Abstract Plants, as immobile organisms, depend on their roots to access soil resources efficiently and cost‐effectively. To achieve this goal, maximize productivity, and adapt to variable challenging conditions, plants rely on root phenotypic plasticity. This includes changes in root morphology, growth angles, diameter, elongation, branching density, and turnover rate. In simple terms, a plant root system is a dynamic structure that can change its branching structure in response to changes in biotic and abiotic conditions such as water availability, soil mineral nutrient content, soil compaction, salinity, and the formation of symbiotic relationships with other organisms or anchored in the substrate.
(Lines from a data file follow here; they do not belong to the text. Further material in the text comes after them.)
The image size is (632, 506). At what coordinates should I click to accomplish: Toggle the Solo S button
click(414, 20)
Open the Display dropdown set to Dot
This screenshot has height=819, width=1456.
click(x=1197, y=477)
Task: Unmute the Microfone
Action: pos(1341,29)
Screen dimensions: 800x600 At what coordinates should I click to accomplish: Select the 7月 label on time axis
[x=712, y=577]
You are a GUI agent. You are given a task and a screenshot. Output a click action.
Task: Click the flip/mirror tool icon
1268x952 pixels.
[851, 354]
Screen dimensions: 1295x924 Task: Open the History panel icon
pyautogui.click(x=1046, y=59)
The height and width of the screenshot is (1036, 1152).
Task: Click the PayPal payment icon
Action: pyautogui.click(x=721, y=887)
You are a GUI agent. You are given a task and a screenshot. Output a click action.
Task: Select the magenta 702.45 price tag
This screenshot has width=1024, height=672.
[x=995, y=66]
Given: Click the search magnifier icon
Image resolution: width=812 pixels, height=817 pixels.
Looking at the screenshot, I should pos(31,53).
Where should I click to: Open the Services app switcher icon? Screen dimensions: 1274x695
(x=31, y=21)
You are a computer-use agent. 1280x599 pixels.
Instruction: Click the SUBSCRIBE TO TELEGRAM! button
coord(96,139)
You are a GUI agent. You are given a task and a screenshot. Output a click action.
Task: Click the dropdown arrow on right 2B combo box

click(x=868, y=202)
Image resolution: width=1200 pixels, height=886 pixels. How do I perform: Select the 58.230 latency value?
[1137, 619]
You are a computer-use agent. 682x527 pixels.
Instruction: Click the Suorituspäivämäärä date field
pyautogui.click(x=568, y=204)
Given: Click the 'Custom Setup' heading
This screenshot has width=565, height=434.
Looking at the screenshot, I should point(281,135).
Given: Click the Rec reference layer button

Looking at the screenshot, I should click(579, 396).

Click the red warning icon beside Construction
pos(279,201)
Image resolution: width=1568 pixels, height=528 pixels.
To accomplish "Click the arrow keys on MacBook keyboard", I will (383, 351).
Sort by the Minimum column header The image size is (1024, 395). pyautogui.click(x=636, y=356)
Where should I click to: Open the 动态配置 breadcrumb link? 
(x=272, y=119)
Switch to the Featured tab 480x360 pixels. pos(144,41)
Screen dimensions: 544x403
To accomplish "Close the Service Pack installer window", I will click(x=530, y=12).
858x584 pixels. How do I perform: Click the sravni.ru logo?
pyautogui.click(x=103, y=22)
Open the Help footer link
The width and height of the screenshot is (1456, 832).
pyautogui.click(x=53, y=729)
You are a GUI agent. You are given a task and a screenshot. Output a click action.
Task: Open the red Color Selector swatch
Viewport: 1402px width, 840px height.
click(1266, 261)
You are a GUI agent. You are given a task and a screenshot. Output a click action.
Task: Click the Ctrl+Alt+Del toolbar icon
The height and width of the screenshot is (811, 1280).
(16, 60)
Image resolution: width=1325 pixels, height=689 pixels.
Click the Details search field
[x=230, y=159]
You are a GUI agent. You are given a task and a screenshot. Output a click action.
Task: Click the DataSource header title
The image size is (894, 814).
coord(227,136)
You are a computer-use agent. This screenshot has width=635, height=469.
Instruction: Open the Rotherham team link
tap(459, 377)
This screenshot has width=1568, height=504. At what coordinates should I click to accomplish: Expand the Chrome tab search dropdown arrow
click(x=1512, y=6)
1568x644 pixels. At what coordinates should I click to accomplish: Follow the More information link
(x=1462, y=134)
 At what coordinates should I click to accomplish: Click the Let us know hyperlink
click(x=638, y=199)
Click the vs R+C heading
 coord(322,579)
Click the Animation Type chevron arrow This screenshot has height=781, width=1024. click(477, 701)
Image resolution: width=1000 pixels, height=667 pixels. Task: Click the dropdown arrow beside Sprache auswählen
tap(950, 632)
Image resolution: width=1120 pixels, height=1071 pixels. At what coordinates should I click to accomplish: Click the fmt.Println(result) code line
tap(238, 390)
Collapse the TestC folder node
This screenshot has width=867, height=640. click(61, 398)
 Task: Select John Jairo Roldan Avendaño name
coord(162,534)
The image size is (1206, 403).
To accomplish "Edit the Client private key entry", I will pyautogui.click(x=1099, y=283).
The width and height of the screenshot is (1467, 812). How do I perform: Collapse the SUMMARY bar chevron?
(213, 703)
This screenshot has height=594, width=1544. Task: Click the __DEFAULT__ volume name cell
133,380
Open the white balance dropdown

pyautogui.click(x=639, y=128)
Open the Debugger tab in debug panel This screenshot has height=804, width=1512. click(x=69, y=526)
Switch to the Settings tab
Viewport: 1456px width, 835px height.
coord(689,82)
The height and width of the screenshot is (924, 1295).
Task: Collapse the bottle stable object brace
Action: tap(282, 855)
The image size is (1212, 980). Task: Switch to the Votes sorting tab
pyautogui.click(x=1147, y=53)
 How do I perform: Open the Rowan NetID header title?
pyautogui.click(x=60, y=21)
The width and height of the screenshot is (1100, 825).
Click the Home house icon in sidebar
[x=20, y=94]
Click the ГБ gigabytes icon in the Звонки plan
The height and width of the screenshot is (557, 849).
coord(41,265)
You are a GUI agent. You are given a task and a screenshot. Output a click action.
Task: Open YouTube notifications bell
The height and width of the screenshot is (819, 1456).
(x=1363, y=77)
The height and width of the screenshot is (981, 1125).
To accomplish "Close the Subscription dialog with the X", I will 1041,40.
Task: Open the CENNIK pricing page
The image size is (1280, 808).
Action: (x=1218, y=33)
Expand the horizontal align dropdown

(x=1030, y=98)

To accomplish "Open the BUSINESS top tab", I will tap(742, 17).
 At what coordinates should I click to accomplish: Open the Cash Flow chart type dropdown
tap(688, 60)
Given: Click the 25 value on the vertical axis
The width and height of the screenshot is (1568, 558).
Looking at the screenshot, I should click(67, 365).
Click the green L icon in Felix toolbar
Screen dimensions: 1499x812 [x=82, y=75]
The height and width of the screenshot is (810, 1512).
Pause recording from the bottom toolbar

However, the complexity of these responses and their impact on plant fitness are not well understood. In this paper, we review different aspects of the morphological plasticity of the root system. The results show that root flexibility can greatly support plant adaptation and control the nature of plant–plant interactions within the population. Thus, gaining a comprehensive understanding of root plasticity can lead to improved and sustainable plant production. We discuss the morphological plasticity of plant root systems in response to various biotic and abiotic factors, such as water availability, soil nutrient content, compaction, salinity, plant–plant interactions, and interactions with soil microorganisms. The aspects examined include root morphology, growth angles, diameter, elongation, branching density, and turnover rate. These parameters are crucial in determining how plants adapt to changes in their environment and optimize their growth and productivity.